Collected data:
————

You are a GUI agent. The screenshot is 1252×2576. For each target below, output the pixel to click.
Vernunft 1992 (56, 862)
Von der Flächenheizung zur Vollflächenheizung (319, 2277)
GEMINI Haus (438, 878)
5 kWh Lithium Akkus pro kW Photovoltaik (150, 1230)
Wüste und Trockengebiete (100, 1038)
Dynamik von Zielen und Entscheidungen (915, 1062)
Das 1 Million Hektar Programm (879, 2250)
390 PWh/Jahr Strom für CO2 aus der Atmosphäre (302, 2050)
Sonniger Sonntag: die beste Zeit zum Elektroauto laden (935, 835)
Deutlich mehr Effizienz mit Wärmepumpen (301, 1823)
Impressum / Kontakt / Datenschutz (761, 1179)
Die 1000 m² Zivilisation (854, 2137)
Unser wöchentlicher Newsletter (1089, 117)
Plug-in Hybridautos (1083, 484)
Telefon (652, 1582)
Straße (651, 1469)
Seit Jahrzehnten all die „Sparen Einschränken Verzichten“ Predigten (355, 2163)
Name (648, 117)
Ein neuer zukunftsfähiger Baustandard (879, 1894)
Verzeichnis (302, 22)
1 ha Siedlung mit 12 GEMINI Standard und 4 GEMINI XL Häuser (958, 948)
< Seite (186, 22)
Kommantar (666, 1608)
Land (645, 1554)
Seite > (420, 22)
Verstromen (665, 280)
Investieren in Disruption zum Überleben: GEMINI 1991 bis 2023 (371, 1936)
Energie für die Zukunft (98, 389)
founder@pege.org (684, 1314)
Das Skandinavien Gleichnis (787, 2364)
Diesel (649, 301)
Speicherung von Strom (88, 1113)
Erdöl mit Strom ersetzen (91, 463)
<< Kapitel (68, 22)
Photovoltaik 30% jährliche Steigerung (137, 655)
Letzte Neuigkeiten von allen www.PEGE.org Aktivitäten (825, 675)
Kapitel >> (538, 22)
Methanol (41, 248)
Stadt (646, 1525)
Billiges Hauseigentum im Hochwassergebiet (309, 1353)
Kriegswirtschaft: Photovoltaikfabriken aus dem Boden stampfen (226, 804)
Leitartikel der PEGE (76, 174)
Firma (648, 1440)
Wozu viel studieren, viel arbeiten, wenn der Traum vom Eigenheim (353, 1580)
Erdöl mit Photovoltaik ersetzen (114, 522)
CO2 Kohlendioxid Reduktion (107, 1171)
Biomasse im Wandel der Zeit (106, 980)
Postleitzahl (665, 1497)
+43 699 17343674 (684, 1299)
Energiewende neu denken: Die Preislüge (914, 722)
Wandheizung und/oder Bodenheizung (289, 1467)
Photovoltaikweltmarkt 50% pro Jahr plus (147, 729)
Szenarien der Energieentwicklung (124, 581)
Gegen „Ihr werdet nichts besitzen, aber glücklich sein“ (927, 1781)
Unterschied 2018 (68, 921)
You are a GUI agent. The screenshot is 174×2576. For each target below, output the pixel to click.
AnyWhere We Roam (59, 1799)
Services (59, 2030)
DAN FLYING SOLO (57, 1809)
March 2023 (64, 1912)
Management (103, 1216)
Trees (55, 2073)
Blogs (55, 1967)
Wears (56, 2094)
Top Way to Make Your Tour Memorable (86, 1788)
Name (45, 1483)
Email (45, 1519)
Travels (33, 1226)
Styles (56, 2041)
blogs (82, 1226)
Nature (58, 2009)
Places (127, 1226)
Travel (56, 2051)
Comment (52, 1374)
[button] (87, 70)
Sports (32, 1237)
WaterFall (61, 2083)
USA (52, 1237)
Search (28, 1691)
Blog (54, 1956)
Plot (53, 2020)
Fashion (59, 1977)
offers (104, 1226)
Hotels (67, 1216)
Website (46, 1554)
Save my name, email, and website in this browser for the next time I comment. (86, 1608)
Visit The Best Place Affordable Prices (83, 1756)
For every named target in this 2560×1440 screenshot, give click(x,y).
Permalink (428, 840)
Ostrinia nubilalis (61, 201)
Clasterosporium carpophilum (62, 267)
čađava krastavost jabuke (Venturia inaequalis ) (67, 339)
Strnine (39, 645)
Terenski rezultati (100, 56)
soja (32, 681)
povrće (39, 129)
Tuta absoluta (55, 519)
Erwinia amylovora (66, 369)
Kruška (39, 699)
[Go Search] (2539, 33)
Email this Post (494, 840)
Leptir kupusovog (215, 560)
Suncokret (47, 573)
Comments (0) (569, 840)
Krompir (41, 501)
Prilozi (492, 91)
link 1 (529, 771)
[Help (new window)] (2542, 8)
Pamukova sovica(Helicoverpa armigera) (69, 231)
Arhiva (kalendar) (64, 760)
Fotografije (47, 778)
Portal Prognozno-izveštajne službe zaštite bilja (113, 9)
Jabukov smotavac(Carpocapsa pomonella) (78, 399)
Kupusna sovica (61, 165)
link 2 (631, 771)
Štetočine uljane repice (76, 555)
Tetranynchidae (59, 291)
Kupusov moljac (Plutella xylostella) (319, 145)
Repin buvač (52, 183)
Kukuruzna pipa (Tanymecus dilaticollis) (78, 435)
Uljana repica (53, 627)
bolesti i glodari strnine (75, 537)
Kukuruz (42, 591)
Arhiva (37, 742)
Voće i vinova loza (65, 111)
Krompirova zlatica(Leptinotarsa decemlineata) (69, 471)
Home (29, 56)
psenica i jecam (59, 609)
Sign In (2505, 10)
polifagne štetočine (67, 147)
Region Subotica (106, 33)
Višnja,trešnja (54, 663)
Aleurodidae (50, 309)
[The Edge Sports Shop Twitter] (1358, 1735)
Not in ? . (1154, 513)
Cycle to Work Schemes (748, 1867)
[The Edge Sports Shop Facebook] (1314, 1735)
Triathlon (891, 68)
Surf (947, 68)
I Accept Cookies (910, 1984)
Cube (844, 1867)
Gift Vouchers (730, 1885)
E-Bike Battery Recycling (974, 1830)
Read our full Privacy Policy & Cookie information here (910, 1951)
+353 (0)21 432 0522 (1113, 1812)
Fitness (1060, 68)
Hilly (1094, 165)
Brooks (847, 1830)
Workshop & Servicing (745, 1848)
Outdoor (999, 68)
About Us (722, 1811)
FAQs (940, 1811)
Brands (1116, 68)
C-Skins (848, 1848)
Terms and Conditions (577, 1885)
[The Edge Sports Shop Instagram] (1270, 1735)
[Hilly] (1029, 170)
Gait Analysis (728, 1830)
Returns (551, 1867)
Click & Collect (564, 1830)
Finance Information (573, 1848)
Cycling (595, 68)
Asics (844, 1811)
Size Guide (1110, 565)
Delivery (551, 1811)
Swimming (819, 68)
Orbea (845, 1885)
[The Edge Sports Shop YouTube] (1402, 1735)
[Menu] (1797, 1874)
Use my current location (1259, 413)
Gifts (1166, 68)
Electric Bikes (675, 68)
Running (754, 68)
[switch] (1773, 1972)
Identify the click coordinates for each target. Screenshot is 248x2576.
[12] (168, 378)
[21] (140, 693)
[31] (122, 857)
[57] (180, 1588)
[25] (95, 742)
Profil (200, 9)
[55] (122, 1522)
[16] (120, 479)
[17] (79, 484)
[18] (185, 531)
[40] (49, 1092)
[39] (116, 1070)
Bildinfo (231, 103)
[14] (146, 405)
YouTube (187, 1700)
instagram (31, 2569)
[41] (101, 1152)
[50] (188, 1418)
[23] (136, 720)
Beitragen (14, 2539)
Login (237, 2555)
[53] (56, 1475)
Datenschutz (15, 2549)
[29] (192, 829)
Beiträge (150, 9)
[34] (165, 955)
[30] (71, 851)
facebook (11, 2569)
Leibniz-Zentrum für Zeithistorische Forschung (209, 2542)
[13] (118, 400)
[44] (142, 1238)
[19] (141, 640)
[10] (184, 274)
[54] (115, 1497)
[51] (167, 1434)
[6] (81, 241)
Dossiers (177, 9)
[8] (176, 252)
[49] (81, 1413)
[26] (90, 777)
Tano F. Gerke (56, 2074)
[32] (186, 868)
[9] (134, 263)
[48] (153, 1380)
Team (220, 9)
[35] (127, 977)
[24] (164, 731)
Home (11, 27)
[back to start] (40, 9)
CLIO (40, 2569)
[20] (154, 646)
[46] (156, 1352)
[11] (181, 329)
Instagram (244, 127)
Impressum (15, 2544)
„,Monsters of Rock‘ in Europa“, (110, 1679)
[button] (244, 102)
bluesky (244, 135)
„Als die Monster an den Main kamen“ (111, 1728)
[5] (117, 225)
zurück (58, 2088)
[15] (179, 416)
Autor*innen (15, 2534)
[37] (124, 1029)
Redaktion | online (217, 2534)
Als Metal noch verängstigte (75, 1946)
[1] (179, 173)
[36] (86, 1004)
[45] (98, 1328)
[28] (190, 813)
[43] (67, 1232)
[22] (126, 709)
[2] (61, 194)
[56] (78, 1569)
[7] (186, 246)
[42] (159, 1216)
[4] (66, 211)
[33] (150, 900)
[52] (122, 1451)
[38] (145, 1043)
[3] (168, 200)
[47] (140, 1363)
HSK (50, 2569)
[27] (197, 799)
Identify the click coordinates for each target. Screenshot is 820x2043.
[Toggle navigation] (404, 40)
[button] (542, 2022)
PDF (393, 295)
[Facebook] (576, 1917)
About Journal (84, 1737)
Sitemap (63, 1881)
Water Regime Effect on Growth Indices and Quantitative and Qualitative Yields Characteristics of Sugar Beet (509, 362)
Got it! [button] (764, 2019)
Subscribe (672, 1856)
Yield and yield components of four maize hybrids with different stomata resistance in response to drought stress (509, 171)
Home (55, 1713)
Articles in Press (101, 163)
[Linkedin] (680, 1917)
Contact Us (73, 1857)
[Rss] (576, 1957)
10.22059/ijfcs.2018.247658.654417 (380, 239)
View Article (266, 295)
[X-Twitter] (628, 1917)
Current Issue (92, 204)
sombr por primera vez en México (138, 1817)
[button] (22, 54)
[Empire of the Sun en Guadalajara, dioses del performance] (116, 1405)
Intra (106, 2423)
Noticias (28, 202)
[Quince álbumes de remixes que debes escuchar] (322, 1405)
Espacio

————

▸ **WORK REQUIRED**
Match on "Erdöl": copy every line in the records that has it.

▸ **TASK SOLUTION**
Erdöl mit Strom ersetzen (91, 463)
Erdöl mit Photovoltaik ersetzen (114, 522)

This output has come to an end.